According to detectives, Parr told them the items were built as re-creations of Claymore antipersonnel mines, a type of military ordnance that sprays shrapnel in only one direction. Detectives testified that Parr confessed that he made them during an "experimental phase in his life" more than 10 years ago but had never ignited any of them.

Some of the pipes were loaded with BBs and many were capped on both ends, according to police testimony and photos presented to the jury.

Mauro and Parr, who testified Wednesday and Thursday, said the BBs were a part of the pyrotechnics equipment. BBs glued to the inside of pipes would force their projectiles to spin, he said. The pipes were merely launching tools, not explosives themselves.

In his closing statement, Mauro seized on the prosecution's lack of direct evidence that Parr intended to build weapons when he made the devices. Mauro argued that besides the "experimental phase" confession, which Parr denied making, the government had no evidence regarding the central question of the trial.

"What witness came forward and said (Parr) designed these things as a weapon?
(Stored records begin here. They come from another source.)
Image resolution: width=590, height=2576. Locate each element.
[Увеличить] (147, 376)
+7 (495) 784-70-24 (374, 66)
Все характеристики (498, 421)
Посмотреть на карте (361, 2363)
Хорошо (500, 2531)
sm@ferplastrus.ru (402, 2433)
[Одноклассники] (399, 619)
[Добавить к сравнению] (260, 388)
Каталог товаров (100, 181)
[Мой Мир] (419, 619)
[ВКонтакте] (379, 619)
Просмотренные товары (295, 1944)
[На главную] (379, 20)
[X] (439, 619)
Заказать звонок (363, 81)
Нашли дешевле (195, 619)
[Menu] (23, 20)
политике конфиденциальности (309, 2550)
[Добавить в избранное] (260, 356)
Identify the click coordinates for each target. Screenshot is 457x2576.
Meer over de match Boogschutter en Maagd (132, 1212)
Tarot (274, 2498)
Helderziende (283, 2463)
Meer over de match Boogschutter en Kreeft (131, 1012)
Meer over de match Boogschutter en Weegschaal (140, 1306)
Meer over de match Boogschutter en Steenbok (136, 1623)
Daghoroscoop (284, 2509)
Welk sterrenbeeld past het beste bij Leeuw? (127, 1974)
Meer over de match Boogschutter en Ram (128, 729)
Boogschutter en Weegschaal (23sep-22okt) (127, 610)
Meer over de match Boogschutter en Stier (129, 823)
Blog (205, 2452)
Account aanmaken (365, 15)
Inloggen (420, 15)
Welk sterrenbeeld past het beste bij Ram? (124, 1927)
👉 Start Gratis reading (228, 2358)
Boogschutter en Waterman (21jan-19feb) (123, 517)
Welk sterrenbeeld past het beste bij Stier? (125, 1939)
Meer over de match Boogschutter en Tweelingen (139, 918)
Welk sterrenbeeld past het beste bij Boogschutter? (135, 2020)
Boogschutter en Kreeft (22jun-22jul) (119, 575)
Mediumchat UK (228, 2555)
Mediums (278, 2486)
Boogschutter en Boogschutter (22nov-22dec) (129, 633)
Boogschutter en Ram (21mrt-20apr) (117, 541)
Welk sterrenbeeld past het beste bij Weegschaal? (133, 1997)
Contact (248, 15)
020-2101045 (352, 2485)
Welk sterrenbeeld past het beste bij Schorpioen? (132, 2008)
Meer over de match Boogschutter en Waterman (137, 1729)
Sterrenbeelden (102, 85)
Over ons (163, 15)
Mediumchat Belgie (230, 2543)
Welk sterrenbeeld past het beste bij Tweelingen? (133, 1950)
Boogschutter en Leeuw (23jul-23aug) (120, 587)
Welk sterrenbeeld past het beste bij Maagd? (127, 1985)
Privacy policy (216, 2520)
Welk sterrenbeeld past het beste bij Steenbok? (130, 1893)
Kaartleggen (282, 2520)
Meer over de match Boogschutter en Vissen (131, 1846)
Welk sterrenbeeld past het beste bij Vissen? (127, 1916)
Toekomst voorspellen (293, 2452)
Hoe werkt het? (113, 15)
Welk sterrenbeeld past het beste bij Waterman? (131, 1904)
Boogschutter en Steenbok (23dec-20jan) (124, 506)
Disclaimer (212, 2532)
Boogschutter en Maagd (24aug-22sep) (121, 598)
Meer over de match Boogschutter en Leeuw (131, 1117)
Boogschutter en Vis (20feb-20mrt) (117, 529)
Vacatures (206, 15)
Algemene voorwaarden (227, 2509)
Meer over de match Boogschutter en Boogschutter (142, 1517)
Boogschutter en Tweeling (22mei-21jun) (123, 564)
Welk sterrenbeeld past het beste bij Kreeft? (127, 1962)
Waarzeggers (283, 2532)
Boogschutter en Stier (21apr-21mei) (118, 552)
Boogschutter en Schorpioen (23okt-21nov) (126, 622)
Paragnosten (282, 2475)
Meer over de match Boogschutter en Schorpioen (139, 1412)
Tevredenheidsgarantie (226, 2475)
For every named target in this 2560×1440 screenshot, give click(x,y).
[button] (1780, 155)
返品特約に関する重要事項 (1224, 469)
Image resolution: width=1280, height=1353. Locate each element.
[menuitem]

They have the burden of proof," he said.

Huber countered by saying that Parr's explanation that the BBs would cause projectiles to spin in a pyrotechnics show was ludicrous.

"He's retracted every single confession he gave to investigators and he's replaced it with science that's fiction ... the rotational thing makes no sense whatsoever," Huber said.

He told the jury that if they believed the devices were clearly destructive and had no other use that they need not consider Parr's intentions when he built them.